* **TEXT EXTRACT**:
See index page above for summer plans - esp. if before 21 May
Last updated Jan. 11, 2004 Phone 7-2703 (K-C or to leave voicemail) or kainen@georgetown.edu
Today in class we discussed Whitney's theorem: A planar triangulation (i.e., a maximal planar graph) either has a separating triangle or else it must have a spanning cycle (i.e., it is a Hamiltonian graph). A triangle is _separating_ if removing the vertices of the triangle disconnects the triangulation. For instance, if you have any triangulation with at least 4 vertices, you can extend it to a larger graph which is a triangulation with a separating triangle by simply putting a new vertex v in the middle of any triangular face abc and connecting v to each of the vertices a,b,c by an edge. Then removing a,b,c produces one connected component consisting of v and at least one additional component.
Now suppose that we are interested in 4-coloring the vertices of all possible planar triangulations (this is the "Four Color Problem" since if you can 4-color maximal planar graphs, you can do them all ;-) A minimum-vertex counterexample (if one existed) could not have a separating triangle. Why?

* **WRITTEN INSTRUCTION 1**: Lay out the records as a JSON list of strings, one string per line and with blank lines omitted, from the line containing "will [x=430, y=38]." through the last line of the records.

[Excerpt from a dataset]
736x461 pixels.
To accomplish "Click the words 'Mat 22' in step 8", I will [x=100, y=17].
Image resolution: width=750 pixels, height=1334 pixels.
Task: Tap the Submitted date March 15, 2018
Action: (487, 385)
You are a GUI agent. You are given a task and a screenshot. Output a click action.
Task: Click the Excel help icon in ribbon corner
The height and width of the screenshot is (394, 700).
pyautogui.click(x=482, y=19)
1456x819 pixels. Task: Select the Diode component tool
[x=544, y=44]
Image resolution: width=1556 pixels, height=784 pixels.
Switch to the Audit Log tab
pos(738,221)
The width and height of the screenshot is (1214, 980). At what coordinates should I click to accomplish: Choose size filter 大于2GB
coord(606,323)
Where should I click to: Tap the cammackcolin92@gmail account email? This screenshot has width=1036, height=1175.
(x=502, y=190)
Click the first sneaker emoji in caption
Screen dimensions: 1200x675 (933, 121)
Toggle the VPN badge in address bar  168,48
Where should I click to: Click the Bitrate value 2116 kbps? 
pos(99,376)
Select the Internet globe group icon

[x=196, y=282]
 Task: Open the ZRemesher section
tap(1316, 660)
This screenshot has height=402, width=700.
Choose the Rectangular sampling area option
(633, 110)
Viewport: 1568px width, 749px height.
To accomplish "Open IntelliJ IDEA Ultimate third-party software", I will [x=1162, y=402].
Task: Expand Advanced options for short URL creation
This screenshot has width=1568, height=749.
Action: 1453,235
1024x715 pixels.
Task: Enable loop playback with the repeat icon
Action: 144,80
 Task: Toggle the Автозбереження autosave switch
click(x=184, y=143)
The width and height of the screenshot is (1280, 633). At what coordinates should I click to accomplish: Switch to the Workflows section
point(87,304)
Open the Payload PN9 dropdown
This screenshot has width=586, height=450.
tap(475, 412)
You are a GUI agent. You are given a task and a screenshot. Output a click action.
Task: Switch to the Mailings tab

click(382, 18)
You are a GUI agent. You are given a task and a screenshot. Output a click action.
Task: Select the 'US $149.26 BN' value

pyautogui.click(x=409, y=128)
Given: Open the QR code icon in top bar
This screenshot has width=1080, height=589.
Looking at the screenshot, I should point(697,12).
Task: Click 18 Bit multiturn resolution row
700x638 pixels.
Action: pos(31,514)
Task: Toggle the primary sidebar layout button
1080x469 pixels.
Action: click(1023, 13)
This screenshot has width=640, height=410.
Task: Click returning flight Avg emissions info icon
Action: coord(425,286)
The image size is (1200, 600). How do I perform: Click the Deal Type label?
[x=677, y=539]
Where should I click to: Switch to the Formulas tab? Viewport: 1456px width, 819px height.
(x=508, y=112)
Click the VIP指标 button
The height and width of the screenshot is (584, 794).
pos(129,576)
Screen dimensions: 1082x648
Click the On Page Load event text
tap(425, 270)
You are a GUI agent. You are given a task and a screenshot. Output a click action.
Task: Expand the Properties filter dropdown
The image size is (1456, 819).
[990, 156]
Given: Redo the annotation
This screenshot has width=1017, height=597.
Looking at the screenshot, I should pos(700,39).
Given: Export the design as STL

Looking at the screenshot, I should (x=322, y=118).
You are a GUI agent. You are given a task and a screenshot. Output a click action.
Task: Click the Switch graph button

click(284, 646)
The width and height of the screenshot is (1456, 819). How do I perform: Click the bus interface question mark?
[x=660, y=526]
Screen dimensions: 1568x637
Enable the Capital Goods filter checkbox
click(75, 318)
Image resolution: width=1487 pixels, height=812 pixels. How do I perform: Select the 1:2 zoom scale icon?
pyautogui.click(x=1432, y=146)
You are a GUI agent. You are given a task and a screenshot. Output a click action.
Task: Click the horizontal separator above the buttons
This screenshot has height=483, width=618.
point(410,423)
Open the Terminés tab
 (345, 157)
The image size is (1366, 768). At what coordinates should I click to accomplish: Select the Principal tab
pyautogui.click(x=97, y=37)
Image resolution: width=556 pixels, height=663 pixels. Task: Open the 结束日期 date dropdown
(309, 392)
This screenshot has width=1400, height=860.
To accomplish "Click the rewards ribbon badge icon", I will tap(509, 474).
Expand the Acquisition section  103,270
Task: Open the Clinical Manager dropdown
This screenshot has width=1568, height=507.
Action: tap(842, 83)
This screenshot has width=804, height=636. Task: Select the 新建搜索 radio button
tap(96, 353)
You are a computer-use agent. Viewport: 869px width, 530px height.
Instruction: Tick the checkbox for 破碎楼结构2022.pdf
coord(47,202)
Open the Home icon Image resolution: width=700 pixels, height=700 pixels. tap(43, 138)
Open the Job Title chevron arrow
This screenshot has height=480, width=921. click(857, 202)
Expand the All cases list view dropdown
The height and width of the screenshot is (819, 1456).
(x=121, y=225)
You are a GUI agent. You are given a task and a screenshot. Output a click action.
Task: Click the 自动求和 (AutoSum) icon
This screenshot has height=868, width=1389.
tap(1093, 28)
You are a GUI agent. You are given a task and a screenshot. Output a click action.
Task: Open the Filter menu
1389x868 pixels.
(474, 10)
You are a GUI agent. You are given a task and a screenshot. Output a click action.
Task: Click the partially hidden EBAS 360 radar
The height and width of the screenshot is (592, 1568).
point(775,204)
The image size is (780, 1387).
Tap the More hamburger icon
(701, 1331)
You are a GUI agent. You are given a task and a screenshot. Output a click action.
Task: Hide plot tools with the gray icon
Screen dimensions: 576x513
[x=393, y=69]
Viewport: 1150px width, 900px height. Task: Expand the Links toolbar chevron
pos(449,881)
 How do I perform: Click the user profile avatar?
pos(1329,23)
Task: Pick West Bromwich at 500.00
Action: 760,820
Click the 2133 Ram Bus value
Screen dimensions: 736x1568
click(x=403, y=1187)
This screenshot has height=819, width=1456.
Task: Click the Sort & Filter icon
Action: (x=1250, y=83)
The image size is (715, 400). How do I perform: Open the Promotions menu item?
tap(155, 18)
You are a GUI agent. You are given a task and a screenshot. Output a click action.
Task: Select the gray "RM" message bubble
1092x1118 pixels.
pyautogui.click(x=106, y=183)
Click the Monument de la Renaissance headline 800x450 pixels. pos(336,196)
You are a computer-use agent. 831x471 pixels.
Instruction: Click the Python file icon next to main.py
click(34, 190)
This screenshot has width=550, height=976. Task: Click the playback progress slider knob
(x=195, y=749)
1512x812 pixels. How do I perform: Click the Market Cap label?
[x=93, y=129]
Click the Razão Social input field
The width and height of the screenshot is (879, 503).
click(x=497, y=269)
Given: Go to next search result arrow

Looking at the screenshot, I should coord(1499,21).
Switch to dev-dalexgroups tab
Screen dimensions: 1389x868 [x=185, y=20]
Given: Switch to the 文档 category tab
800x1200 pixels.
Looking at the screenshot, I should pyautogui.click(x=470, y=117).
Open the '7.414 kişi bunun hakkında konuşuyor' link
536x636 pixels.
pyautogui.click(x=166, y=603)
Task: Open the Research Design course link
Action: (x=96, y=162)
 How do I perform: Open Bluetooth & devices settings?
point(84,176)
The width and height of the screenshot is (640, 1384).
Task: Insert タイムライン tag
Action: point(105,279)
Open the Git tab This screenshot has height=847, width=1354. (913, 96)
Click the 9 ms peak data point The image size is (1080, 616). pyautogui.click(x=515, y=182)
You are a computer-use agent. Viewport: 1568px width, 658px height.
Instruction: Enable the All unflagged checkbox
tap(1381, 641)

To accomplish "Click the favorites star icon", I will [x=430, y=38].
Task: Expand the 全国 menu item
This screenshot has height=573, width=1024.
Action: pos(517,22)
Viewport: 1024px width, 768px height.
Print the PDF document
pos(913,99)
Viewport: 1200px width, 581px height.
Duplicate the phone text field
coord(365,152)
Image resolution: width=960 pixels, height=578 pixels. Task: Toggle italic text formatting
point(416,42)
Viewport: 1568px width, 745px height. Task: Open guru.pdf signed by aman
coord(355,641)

* **WRITTEN INSTRUCTION 2**: Repeat the passage of the note on Whitney's theorem from "See index page" up to and including "one additional component.".

* **ANSWER 1**:
[
  "To accomplish \"Click the favorites star icon\", I will [x=430, y=38].",
  "Task: Expand the 全国 menu item",
  "This screenshot has height=573, width=1024.",
  "Action: pos(517,22)",
  "Viewport: 1024px width, 768px height.",
  "Print the PDF document",
  "pos(913,99)",
  "Viewport: 1200px width, 581px height.",
  "Duplicate the phone text field",
  "coord(365,152)",
  "Image resolution: width=960 pixels, height=578 pixels. Task: Toggle italic text formatting",
  "point(416,42)",
  "Viewport: 1568px width, 745px height. Task: Open guru.pdf signed by aman",
  "coord(355,641)"
]

* **ANSWER 2**:
See index page above for summer plans - esp. if before 21 May
Last updated Jan. 11, 2004 Phone 7-2703 (K-C or to leave voicemail) or kainen@georgetown.edu
Today in class we discussed Whitney's theorem: A planar triangulation (i.e., a maximal planar graph) either has a separating triangle or else it must have a spanning cycle (i.e., it is a Hamiltonian graph). A triangle is _separating_ if removing the vertices of the triangle disconnects the triangulation. For instance, if you have any triangulation with at least 4 vertices, you can extend it to a larger graph which is a triangulation with a separating triangle by simply putting a new vertex v in the middle of any triangular face abc and connecting v to each of the vertices a,b,c by an edge. Then removing a,b,c produces one connected component consisting of v and at least one additional component.